The aim of this study was to analyze the causes for revision procedures, surgical findings and audiological outcome in reoperated cochlear implant patients. The medical records of 45 patients were reviewed retrospectively for age at the time of implantation, the implant was used for initial and revision surgeries, the duration of implant use before revision, surgical findings, and postoperative audiological results. Generally, children were reoperated more often than adults (12.5 vs. 6.9%) and, with one exception of improper electrode insertion, there were no major post-revision complications.

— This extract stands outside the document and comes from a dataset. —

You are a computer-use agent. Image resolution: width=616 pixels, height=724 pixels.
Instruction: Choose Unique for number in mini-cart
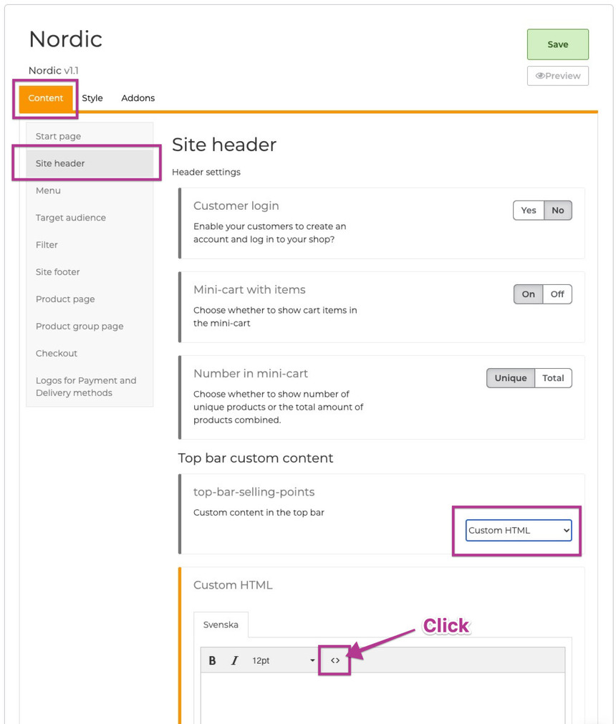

Device failure (DF) was the main cause for revision surgery (23/45) followed by wound/flap problems, magnet/receiver-stimulator displacement, foreign body/allergic reaction, subperiosteal abscess, misplaced electrode, intractable vertigo, cholesteatoma and extrusion of the positioner. No significant difference was found in the rate of DF between children and adults for each implant separately (P = 0.289 for Nucleus 22, P = 0.355 for Nucleus 24, P = 0.683 for Clarion and P = 1.0 for Med-El). The failure rates of different implants did not differed significantly among adults. DF in the Clarion group was significantly higher compared to the Nucleus and Med-El combined for pediatric patients (P = 0.0218) and all CI recipients (adults + children; P = 0.0055). The post-revision audiological benefit was unchanged or improved compared to the initial implantation values in all reimplanted patients and was not influenced by minor surgical procedures (wound revision, drainage of any collection, magnet replacement, or relocation of receiver-stimulator). Since DF was found to be the most common cause for reoperation, improving device technology could prevent the vast majority of revision procedures.

摘要

本研究旨在分析再次接受人工耳蜗植入手术患者的翻修手术原因、手术发现及听力学结果。回顾性分析45例患者的病历,记录植入时年龄、初次及翻修手术所使用的植入体、翻修前植入体使用时长、手术发现及术后听力学结果。一般而言,儿童比成人更常接受再次手术(12.5%对6.9%),除电极插入不当外,翻修后无重大并发症。设备故障(DF)是翻修手术的主要原因(23/45),其次是伤口/皮瓣问题、磁铁/接收器-刺激器移位、异物/过敏反应、骨膜下脓肿、电极位置不当、顽固性眩晕、胆脂瘤及定位器脱出。单独分析每种植入体时,儿童与成人的DF发生率无显著差异(Nucleus 22为P = 0.289,Nucleus 24为P = 0.355,Clarion为P = 0.683,Med-El为P = 1.0)。不同植入体在成人中的故障率无显著差异。儿童患者中,Clarion组的DF发生率显著高于Nucleus和Med-El组之和(P = 0.0218),在所有人工耳蜗植入受者(成人+儿童)中也是如此(P = 0.0055)。与初次植入值相比,所有再次植入患者翻修后的听力学获益未变或有所改善,且不受小手术(伤口翻修、任何积液引流、磁铁更换或接收器-刺激器重新定位)影响。由于DF是再次手术最常见的原因,改进设备技术可预防绝大多数翻修手术。